SUPPLIED ENTRIES below:

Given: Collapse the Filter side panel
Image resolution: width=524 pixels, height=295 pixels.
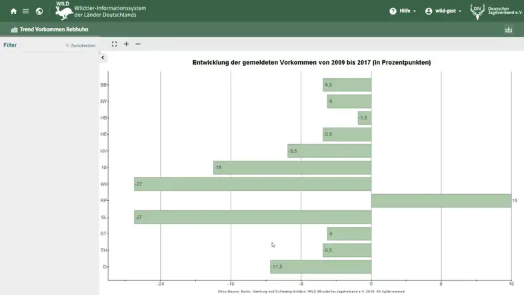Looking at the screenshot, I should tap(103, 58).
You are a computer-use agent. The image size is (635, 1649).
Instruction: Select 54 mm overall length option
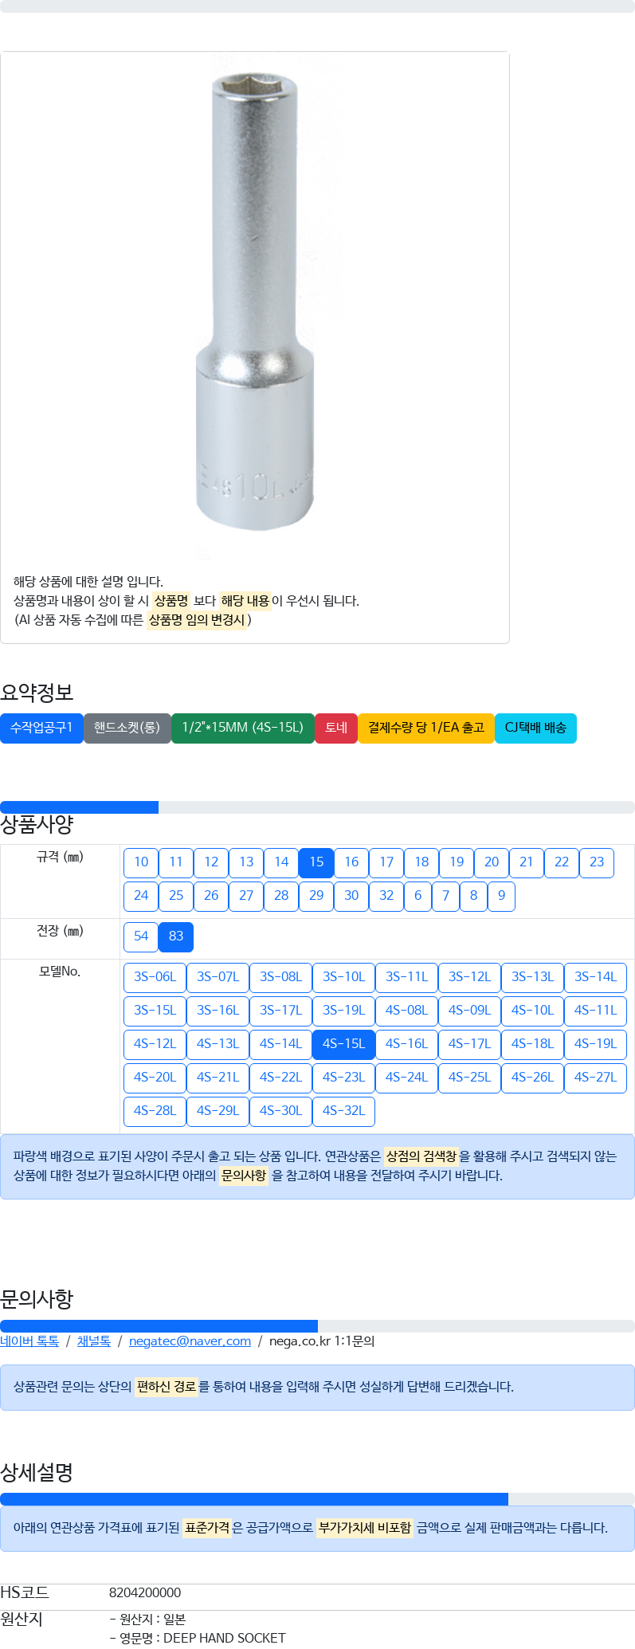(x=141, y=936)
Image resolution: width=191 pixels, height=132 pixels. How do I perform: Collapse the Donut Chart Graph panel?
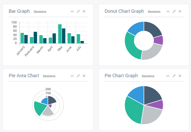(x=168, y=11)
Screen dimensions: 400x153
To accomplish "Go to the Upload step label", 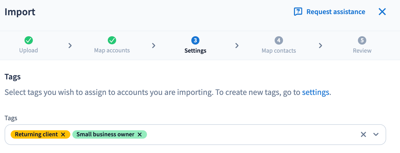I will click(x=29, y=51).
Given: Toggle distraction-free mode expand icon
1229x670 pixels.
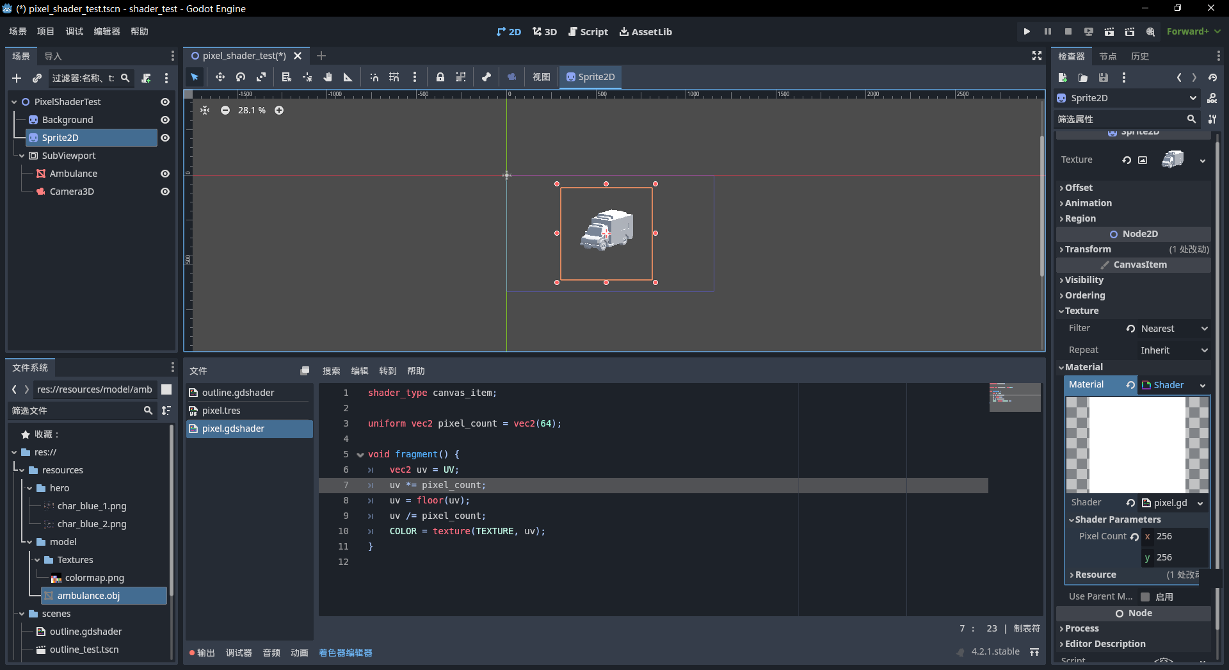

End of SUPPLIED ENTRIES.

# TASK TO COMPLETE
Lines with "Given": state how many there are in the records, and nothing more.

# ANSWER SECTION
2